▶ **ACTION ITEM**
When you reproduce the listing below, keep every entry exactly as written.

▶ **PROVIDED INFORMATION**
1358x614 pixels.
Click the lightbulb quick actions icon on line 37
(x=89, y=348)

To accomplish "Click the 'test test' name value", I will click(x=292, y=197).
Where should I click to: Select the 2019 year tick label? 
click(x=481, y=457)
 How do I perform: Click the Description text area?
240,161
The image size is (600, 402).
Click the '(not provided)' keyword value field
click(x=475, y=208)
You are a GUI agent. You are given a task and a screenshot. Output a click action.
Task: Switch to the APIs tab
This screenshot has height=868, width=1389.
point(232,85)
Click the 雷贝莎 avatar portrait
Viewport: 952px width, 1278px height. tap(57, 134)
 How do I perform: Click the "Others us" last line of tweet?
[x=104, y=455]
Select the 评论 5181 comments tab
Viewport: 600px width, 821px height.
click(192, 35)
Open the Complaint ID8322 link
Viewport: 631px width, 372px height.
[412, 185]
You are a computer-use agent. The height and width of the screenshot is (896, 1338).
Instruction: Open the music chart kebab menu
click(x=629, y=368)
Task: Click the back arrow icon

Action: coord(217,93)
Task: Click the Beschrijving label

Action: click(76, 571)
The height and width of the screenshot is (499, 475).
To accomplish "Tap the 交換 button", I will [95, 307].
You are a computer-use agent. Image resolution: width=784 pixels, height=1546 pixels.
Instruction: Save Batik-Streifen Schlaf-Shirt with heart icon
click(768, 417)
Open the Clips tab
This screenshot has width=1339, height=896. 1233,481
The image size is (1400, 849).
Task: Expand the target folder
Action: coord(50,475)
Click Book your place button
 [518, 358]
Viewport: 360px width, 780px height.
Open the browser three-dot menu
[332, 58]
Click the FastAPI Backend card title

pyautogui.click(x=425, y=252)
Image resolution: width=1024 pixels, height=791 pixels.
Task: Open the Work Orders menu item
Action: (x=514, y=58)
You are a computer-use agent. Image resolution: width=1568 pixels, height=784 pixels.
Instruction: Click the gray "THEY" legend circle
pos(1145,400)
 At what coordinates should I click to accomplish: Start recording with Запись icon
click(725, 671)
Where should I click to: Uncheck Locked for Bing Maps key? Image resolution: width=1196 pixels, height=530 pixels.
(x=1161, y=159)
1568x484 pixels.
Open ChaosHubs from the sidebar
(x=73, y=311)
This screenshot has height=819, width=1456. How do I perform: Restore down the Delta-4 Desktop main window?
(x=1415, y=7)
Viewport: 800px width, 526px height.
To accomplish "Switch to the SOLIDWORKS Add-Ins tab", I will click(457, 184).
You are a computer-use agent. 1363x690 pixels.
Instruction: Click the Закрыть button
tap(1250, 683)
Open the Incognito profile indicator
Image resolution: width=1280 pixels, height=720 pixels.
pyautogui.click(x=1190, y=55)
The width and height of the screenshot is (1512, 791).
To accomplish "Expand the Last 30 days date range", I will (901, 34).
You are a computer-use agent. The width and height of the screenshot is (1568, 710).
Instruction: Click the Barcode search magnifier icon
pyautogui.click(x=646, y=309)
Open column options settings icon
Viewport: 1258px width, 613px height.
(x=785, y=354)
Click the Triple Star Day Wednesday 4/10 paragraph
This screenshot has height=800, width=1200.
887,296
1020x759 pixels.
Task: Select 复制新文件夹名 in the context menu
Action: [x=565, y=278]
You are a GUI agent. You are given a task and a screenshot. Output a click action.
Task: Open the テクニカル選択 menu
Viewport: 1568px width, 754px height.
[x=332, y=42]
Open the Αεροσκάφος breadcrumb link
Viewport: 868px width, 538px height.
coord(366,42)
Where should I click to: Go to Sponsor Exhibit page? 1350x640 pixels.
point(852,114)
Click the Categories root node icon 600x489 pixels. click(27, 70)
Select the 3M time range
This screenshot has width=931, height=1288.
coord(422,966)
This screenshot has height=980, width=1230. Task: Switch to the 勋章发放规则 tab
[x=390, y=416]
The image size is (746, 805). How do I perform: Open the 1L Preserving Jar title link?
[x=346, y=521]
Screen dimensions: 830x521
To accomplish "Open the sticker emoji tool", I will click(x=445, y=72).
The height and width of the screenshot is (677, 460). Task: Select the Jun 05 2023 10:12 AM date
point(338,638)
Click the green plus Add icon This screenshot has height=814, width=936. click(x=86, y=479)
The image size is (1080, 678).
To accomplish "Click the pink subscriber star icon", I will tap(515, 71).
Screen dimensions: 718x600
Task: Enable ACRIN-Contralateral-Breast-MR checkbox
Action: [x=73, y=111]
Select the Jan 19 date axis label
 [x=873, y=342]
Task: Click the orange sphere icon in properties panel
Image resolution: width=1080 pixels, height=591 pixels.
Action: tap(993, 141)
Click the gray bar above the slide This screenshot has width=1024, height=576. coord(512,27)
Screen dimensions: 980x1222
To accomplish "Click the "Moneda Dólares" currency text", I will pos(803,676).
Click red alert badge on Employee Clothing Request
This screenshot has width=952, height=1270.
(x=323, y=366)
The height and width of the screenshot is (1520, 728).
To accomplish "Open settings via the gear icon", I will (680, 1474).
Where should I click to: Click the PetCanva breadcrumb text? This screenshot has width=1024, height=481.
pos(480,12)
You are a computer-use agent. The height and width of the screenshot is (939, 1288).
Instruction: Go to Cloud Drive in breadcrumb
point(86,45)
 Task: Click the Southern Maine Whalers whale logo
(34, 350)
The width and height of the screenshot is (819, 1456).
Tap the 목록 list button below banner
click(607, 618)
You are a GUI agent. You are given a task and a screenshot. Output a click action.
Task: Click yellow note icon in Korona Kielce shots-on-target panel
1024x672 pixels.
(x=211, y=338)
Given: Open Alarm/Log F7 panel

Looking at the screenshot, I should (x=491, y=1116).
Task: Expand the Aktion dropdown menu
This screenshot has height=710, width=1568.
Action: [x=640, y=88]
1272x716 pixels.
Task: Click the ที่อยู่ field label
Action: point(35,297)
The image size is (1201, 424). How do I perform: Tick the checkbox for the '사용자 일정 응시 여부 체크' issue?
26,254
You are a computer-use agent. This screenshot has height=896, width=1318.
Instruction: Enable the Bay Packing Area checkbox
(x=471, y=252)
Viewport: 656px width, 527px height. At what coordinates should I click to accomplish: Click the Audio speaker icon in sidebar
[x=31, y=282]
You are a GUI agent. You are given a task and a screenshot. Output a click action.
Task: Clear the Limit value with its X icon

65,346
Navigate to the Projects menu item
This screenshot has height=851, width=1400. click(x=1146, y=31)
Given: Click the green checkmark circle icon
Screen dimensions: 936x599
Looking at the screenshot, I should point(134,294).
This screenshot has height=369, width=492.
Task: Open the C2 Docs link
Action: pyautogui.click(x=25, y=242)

▶ **WRITTEN RESPONSE**
1358x614 pixels.
Click the lightbulb quick actions icon on line 37
(x=89, y=348)

To accomplish "Click the 'test test' name value", I will click(x=292, y=197).
Where should I click to: Select the 2019 year tick label? 
click(x=481, y=457)
 How do I perform: Click the Description text area?
240,161
The image size is (600, 402).
Click the '(not provided)' keyword value field
click(x=475, y=208)
You are a GUI agent. You are given a task and a screenshot. Output a click action.
Task: Switch to the APIs tab
This screenshot has height=868, width=1389.
point(232,85)
Click the 雷贝莎 avatar portrait
Viewport: 952px width, 1278px height. tap(57, 134)
 How do I perform: Click the "Others us" last line of tweet?
[x=104, y=455]
Select the 评论 5181 comments tab
Viewport: 600px width, 821px height.
click(192, 35)
Open the Complaint ID8322 link
Viewport: 631px width, 372px height.
[412, 185]
You are a computer-use agent. The height and width of the screenshot is (896, 1338).
Instruction: Open the music chart kebab menu
click(x=629, y=368)
Task: Click the back arrow icon

Action: coord(217,93)
Task: Click the Beschrijving label

Action: click(76, 571)
The height and width of the screenshot is (499, 475).
To accomplish "Tap the 交換 button", I will [95, 307].
You are a computer-use agent. Image resolution: width=784 pixels, height=1546 pixels.
Instruction: Save Batik-Streifen Schlaf-Shirt with heart icon
click(768, 417)
Open the Clips tab
This screenshot has width=1339, height=896. 1233,481
The image size is (1400, 849).
Task: Expand the target folder
Action: coord(50,475)
Click Book your place button
 [518, 358]
Viewport: 360px width, 780px height.
Open the browser three-dot menu
[332, 58]
Click the FastAPI Backend card title

pyautogui.click(x=425, y=252)
Image resolution: width=1024 pixels, height=791 pixels.
Task: Open the Work Orders menu item
Action: (x=514, y=58)
You are a computer-use agent. Image resolution: width=1568 pixels, height=784 pixels.
Instruction: Click the gray "THEY" legend circle
pos(1145,400)
 At what coordinates should I click to accomplish: Start recording with Запись icon
click(725, 671)
Where should I click to: Uncheck Locked for Bing Maps key? Image resolution: width=1196 pixels, height=530 pixels.
(x=1161, y=159)
1568x484 pixels.
Open ChaosHubs from the sidebar
(x=73, y=311)
This screenshot has height=819, width=1456. How do I perform: Restore down the Delta-4 Desktop main window?
(x=1415, y=7)
Viewport: 800px width, 526px height.
To accomplish "Switch to the SOLIDWORKS Add-Ins tab", I will click(457, 184).
You are a computer-use agent. 1363x690 pixels.
Instruction: Click the Закрыть button
tap(1250, 683)
Open the Incognito profile indicator
Image resolution: width=1280 pixels, height=720 pixels.
pyautogui.click(x=1190, y=55)
The width and height of the screenshot is (1512, 791).
To accomplish "Expand the Last 30 days date range", I will (901, 34).
You are a computer-use agent. The width and height of the screenshot is (1568, 710).
Instruction: Click the Barcode search magnifier icon
pyautogui.click(x=646, y=309)
Open column options settings icon
Viewport: 1258px width, 613px height.
(x=785, y=354)
Click the Triple Star Day Wednesday 4/10 paragraph
This screenshot has height=800, width=1200.
887,296
1020x759 pixels.
Task: Select 复制新文件夹名 in the context menu
Action: [x=565, y=278]
You are a GUI agent. You are given a task and a screenshot. Output a click action.
Task: Open the テクニカル選択 menu
Viewport: 1568px width, 754px height.
[x=332, y=42]
Open the Αεροσκάφος breadcrumb link
Viewport: 868px width, 538px height.
coord(366,42)
Where should I click to: Go to Sponsor Exhibit page? 1350x640 pixels.
point(852,114)
Click the Categories root node icon 600x489 pixels. click(27, 70)
Select the 3M time range
This screenshot has width=931, height=1288.
coord(422,966)
This screenshot has height=980, width=1230. Task: Switch to the 勋章发放规则 tab
[x=390, y=416]
The image size is (746, 805). How do I perform: Open the 1L Preserving Jar title link?
[x=346, y=521]
Screen dimensions: 830x521
To accomplish "Open the sticker emoji tool", I will click(x=445, y=72).
The height and width of the screenshot is (677, 460). Task: Select the Jun 05 2023 10:12 AM date
point(338,638)
Click the green plus Add icon This screenshot has height=814, width=936. click(x=86, y=479)
The image size is (1080, 678).
To accomplish "Click the pink subscriber star icon", I will tap(515, 71).
Screen dimensions: 718x600
Task: Enable ACRIN-Contralateral-Breast-MR checkbox
Action: [x=73, y=111]
Select the Jan 19 date axis label
 [x=873, y=342]
Task: Click the orange sphere icon in properties panel
Image resolution: width=1080 pixels, height=591 pixels.
Action: tap(993, 141)
Click the gray bar above the slide This screenshot has width=1024, height=576. coord(512,27)
Screen dimensions: 980x1222
To accomplish "Click the "Moneda Dólares" currency text", I will pos(803,676).
Click red alert badge on Employee Clothing Request
This screenshot has width=952, height=1270.
(x=323, y=366)
The height and width of the screenshot is (1520, 728).
To accomplish "Open settings via the gear icon", I will (680, 1474).
Where should I click to: Click the PetCanva breadcrumb text? This screenshot has width=1024, height=481.
pos(480,12)
You are a computer-use agent. The height and width of the screenshot is (939, 1288).
Instruction: Go to Cloud Drive in breadcrumb
point(86,45)
 Task: Click the Southern Maine Whalers whale logo
(34, 350)
The width and height of the screenshot is (819, 1456).
Tap the 목록 list button below banner
click(607, 618)
You are a GUI agent. You are given a task and a screenshot. Output a click action.
Task: Click yellow note icon in Korona Kielce shots-on-target panel
1024x672 pixels.
(x=211, y=338)
Given: Open Alarm/Log F7 panel

Looking at the screenshot, I should (x=491, y=1116).
Task: Expand the Aktion dropdown menu
This screenshot has height=710, width=1568.
Action: [x=640, y=88]
1272x716 pixels.
Task: Click the ที่อยู่ field label
Action: point(35,297)
The image size is (1201, 424). How do I perform: Tick the checkbox for the '사용자 일정 응시 여부 체크' issue?
26,254
You are a computer-use agent. This screenshot has height=896, width=1318.
Instruction: Enable the Bay Packing Area checkbox
(x=471, y=252)
Viewport: 656px width, 527px height. At what coordinates should I click to accomplish: Click the Audio speaker icon in sidebar
[x=31, y=282]
You are a GUI agent. You are given a task and a screenshot. Output a click action.
Task: Clear the Limit value with its X icon

65,346
Navigate to the Projects menu item
This screenshot has height=851, width=1400. click(x=1146, y=31)
Given: Click the green checkmark circle icon
Screen dimensions: 936x599
Looking at the screenshot, I should point(134,294).
This screenshot has height=369, width=492.
Task: Open the C2 Docs link
Action: pyautogui.click(x=25, y=242)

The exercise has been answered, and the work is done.